Tom's full brother and sister had left, they didn't want to wait around to see the aftermath of his death on this family, they couldn't stay around us, they said that I reminded them of him too much, and I agree. I can't look into a mirror without my heart snapping into two. Looking at myself was like a harsh reality check on the fact that my big brother was gone. The mirror that was once propped against the wall behind the door in my room had long been thrown down the stairs by me during one of my worst breakdowns, leading to Jack having to dodge it as he tried to run up the stairs to my aid. Though I was sure it never touched him because of his mentally quick reaction times, he had suffered a relatively sized bruise and a small cut which had now turned into the greeny blue colour it turned before fading. It also resulted in him cleaning up the dangerous mess as no one in my family had to motivation to.

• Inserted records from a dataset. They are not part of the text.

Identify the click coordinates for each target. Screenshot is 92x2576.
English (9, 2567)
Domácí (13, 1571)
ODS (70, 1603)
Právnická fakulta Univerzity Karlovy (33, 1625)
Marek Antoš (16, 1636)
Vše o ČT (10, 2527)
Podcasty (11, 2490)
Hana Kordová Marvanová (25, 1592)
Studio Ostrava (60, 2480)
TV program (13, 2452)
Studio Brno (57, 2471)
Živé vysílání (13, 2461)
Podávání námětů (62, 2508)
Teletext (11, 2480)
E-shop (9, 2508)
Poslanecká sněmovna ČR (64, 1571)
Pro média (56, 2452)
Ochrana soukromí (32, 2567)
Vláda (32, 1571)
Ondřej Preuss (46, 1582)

Jack had been doing a lot for my family lately. Tay of course did little things here and there, but it was Jack who helped with the bulk of things. He had realised what was happening to us as a family and I could tell he was trying this best to keep us together, coming in frequently to clean dishes that would otherwise be left on the side for weeks, and dusting and vacuuming and just generally keeping our living conditions hygienic. I caught him the other night scrubbing at the tiles in the bathroom, at about 4 in the morning. I had no idea why he'd decided to creep in so late, but that didn't matter because he was choosing to help and we were obviously extremely grateful. He wasn't appreciated by us enough.

I decided to quickly call said person. I didn't need to be a long call; I just needed to hear his voice. It usually calmed me; he was the one I always turned to in mad hours of the day because for some reason he always seemed to be awake. I guess that explained the eye bags that had become a permanent feature on his face, and the stupid clumsiness he suffered from that caused him to injure himself pretty badly all the time.